2016-05-28 Thread Josh Triplett
Thank you very much for the new "Integrating make" chapter of the GNU
Make manual; I really appreciate the documentation for the jobserver.

The new "Terminal Output" section
(https://www.gnu.org/software/make/manual/make.html#Terminal-Output)
documents variables "MAKE_TERMOUT" and "MAKE_TERMERR", which indicate
that programs should assume output to the corresponding file descriptor
goes to a terminal even though isatty returns false on that fd.

However, if programs start observing those variables, that seems highly
likely to lead to potential breakage in makefiles, for one key reason:
those variables remain in the environment even for programs run with
stdout/stderr redirected or piped.

Suppose a program that defaulted to --color=auto started checking
MAKE_TERMOUT, and when set, the autodetection would assume it can safely
print color even if output doesn't go to a TTY.  Then, deep inside a
makefile (or inside a script invoked from that makefile), some command
includes a pipeline based on that program, passing its output through a
filter like sed or awk, or writing it to a file used as part of the
build proces.  The program would then print color escape sequences to
the pipeline or built file, almost certainly not what the caller
expected.

I don't see any way a program checking MAKE_TERMOUT could avoid this
scenario.  If its stdout refers to a pipe, the program has no way of
knowing if that pipe matches the one make provided, or a shell pipeline.

I do have a proposal for an alternative that would address this problem,
and avoid the need for programs to override isatty when autodetecting if
they can use terminal escape sequences.

What if make had an option to collect output via PTYs, rather than
pipes?  This option would only work on systems that support PTYs, but
almost every modern system provides such support (as terminal emulators
typically require it).  (And on a system that doesn't have such support,
users would just lose out on color output and similar.)

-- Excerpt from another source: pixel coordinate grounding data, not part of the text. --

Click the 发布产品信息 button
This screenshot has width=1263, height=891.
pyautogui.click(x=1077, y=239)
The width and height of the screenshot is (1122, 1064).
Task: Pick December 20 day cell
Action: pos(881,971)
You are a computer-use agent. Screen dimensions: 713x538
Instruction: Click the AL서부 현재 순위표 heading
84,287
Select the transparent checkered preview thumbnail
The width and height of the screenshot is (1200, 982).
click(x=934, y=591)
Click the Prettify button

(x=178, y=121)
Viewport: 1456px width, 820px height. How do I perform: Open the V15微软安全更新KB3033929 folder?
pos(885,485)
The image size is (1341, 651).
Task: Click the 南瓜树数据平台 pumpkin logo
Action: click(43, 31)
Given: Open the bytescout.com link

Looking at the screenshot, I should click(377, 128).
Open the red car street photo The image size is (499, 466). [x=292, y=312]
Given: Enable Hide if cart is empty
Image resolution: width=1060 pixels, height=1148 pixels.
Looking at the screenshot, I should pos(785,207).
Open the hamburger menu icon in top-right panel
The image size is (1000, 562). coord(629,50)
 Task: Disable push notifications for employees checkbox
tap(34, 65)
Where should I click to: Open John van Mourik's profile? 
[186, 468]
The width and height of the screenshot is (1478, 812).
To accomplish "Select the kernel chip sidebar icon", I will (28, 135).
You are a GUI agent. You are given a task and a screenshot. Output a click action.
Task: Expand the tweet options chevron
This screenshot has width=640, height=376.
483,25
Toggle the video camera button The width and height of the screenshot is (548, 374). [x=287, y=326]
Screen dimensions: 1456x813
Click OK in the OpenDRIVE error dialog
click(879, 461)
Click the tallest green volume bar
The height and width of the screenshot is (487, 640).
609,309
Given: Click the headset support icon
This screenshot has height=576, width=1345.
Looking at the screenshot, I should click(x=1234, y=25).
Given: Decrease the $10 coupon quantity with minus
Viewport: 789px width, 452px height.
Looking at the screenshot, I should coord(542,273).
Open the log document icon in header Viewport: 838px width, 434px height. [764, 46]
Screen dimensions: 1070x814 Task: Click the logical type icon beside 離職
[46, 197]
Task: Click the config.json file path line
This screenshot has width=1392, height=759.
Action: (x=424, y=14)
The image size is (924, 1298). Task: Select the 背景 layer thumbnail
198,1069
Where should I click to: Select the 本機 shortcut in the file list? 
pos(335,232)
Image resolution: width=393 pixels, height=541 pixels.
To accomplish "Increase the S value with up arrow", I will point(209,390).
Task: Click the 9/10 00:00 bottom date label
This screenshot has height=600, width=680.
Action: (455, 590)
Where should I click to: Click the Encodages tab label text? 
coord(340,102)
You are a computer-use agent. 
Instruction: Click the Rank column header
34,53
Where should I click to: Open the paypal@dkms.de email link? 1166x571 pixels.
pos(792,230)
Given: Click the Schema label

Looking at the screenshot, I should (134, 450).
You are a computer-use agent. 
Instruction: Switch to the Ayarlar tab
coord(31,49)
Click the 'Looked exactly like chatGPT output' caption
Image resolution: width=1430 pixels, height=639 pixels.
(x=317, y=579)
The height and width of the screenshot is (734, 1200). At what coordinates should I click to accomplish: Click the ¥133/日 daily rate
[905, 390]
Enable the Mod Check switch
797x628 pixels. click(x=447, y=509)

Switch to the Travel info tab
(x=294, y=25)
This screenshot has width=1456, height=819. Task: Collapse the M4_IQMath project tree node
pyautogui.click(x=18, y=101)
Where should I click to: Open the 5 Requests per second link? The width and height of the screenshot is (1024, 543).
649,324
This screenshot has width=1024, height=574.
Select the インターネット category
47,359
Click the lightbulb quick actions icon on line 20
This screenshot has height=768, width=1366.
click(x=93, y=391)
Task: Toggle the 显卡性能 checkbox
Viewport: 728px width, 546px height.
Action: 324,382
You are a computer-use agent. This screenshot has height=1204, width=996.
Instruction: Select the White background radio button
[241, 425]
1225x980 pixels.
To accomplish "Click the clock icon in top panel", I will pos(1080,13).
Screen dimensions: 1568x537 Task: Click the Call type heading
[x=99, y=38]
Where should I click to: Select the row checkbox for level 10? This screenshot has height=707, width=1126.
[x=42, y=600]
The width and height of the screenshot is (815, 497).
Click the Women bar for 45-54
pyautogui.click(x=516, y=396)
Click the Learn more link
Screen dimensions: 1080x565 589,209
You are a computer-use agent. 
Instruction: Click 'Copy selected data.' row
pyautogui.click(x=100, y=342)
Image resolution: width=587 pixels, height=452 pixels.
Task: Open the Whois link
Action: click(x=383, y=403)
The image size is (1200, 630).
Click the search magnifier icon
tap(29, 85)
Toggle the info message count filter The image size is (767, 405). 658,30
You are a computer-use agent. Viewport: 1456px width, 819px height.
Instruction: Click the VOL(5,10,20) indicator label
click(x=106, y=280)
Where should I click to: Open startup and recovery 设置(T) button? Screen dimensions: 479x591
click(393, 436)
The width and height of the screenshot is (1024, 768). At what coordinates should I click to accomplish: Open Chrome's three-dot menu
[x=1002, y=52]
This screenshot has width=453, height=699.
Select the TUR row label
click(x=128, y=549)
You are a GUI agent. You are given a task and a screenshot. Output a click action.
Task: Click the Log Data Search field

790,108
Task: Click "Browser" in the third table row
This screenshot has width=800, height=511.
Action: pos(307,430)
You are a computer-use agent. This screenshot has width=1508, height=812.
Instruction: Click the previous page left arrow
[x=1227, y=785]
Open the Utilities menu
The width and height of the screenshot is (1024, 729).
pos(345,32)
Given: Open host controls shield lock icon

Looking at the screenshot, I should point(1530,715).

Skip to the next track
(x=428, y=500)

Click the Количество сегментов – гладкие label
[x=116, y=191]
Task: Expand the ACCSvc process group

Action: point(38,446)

If make's own stdout/stderr refers to a PTY, make could create PTYs in
place of pipes, collect output that way, and synchronize it to its own
stdout/stderr as it does now.  The programs run this way could call
isatty as normal, and would find out that their output does indeed refer
to a TTY.  And running a command with its output redirected or piped
would then make its output *not* a TTY, so that case would work
automatically as well.

Does this sound like a plausible solution?